[Directions]
Exactly as they appear below, repeat the lines from the one with "Task: Click upload share icon on first tweet" through the one with "Task: Open the App Selector grid icon". Drop every picture.

[Input]
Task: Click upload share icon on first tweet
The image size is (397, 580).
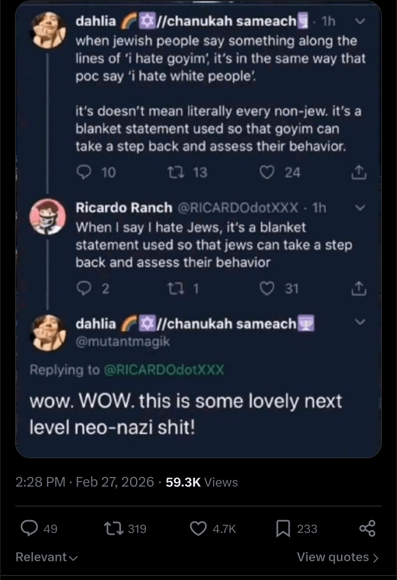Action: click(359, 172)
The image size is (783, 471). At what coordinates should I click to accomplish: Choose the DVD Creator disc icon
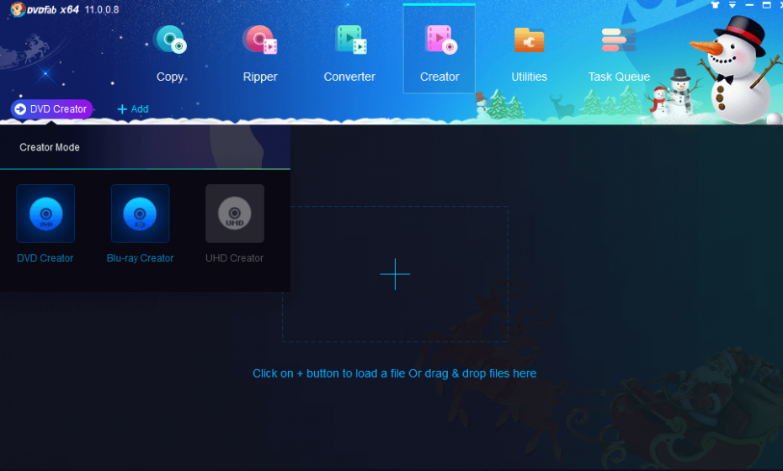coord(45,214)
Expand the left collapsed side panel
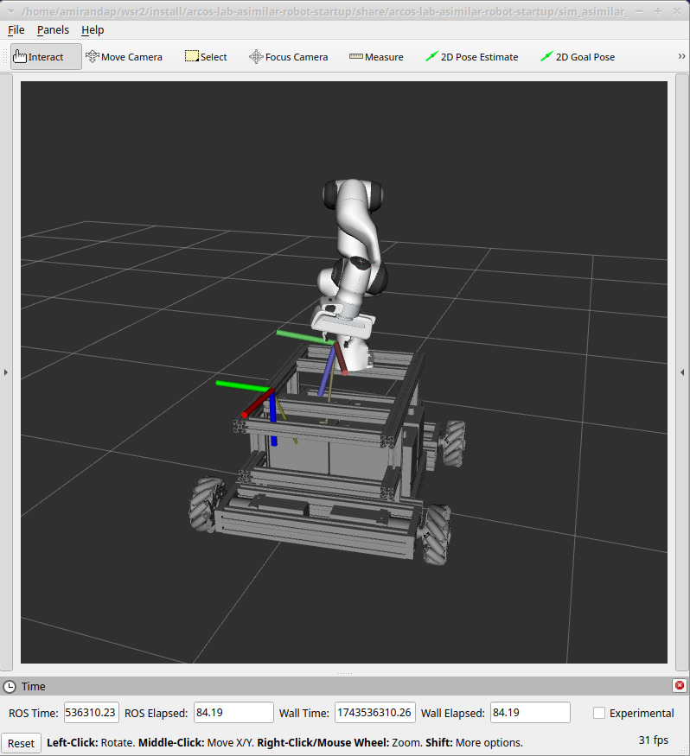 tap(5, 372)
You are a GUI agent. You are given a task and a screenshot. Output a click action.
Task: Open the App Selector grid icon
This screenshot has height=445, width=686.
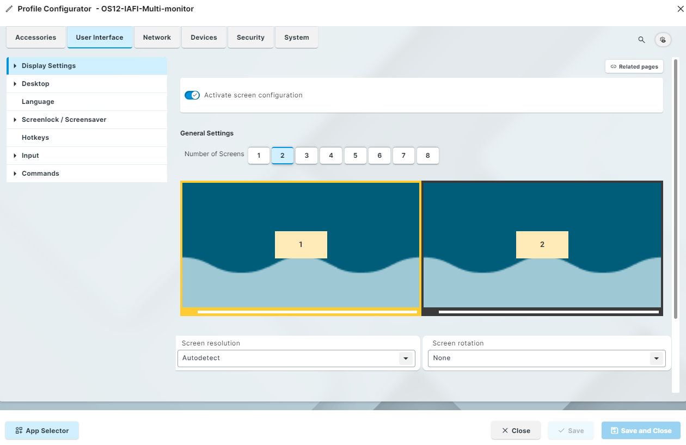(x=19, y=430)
--
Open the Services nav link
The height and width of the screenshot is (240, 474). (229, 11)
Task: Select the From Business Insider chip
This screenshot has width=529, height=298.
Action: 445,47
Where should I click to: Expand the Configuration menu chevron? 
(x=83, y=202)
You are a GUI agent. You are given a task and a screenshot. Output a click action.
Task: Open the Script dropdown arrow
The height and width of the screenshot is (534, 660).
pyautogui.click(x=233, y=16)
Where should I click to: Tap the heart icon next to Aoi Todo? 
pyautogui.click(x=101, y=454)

[Expected answer]
Task: Click upload share icon on first tweet
The image size is (397, 580).
Action: click(359, 172)
The image size is (783, 471). At what coordinates should I click to accomplish: Choose the DVD Creator disc icon
coord(45,214)
Expand the left collapsed side panel
 tap(5, 372)
You are a GUI agent. You are given a task and a screenshot. Output a click action.
Task: Open the App Selector grid icon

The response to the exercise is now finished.